Tuesday, September 03, 2013
Fiorelli Pasta with Swiss Chard, Preserved Lemon, Garlic & Breadcrumbs
Inspired by a recipe from BonAppetit
Prep time: 10 minutes
Cook time: 15 minutes (or until water is boiled plus 7-8 minutes for pasta)
Serves 2 (with leftovers great for frittatas or just heated up)
1/2 box Fiorelli pasta (or whatever your favorite short pasta might be)
1 stick of salted butter, cut into 8 pieces
2 large cloves garlic, crushed (I actually use a fine microplane to turn my garlic into a lovely mush)
pinch or 2 of dried red pepper flakes
3/4 cup panko crumbs
zest of 1 lemon
preserved lemon rind, finely chopped ( I used 1/2 preserved lemon, rinsed well, pulp removed)
1/2 bunch Swiss Chard, main stem removed, leaves coarsely chopped
3 tbsp flat leaf parsley, finely chopped
freshly grated Parmigiana-Reggiano cheese - to your taste at serving
1. In a large skillet melt 2 pats of butter over medium heat. Add the garlic,a pinch of red pepper flakes and panko crumbs and incorporate the butter. Allow the panko to brown, stirring occasionally. You want it to brown, not burn. 2-4 minutes. Add the lemon zest, toss and remove from the skillet. Allow to cool in a dish while you prepare the rest of the dish.

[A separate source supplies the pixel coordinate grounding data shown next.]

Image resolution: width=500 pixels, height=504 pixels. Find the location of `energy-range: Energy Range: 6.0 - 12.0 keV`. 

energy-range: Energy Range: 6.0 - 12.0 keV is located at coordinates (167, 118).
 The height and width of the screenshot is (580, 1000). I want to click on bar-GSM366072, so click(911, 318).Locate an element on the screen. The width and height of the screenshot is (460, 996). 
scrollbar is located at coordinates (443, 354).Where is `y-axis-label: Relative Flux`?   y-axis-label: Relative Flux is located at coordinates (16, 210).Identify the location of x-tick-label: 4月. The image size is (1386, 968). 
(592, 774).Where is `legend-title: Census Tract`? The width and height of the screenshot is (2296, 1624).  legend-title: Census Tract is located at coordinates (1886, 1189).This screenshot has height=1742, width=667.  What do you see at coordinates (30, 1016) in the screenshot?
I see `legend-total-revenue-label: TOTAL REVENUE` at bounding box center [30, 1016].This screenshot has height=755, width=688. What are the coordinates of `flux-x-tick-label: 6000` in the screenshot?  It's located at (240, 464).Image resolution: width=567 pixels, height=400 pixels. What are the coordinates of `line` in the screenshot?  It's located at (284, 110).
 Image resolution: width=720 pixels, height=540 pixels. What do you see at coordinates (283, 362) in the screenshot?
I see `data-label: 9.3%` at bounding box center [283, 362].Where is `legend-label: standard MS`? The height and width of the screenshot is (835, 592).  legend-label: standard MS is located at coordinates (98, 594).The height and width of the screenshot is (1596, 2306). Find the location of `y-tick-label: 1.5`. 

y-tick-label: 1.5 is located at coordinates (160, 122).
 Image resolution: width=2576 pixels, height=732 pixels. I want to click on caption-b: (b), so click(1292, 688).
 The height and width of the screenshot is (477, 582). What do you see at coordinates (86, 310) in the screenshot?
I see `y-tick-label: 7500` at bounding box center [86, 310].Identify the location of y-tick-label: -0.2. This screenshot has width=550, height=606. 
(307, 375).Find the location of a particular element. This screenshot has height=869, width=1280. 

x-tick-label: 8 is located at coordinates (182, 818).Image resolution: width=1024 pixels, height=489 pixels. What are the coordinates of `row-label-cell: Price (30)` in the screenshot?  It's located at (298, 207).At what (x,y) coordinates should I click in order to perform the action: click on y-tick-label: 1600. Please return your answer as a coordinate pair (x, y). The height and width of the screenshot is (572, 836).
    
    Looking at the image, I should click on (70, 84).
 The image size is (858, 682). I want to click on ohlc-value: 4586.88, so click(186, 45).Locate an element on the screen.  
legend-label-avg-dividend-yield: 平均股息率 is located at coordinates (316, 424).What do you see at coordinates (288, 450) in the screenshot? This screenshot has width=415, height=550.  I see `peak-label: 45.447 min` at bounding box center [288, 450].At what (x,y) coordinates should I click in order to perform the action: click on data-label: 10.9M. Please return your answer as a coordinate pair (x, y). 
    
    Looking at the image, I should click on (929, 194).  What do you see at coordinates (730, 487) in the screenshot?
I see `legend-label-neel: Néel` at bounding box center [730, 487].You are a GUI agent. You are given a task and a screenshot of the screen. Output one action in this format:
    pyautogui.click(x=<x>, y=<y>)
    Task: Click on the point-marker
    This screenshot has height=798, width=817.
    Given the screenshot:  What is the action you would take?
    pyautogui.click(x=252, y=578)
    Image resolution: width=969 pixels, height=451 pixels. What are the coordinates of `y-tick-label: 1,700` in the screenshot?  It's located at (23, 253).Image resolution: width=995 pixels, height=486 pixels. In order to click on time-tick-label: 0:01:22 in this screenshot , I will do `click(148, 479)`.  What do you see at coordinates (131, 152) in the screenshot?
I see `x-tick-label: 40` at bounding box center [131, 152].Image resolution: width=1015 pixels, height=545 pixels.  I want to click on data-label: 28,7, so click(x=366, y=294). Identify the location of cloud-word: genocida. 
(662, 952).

2.Cook pasta according to directions. If you are using fresh pasta, it will take less time to cook than dried, so you might want to start the Swiss chard first.
3. In the same large skillet, melt the remaining butter and add the Swiss Chard. Saute until the chard is wilted 3-5 minutes. Add the preserved lemon and possibly another pinch of red pepper flakes. It will look very oily, but remember, you'll be adding pasta and panko.
4. Drain the pasta when al dente and add to the Swiss Chard. Toss well and transfer to a serving dish. Add the panko and freshly grated cheese. Taste for seasoning. You might want to add some lemon juice, or more red pepper flakes. We enjoyed it as is.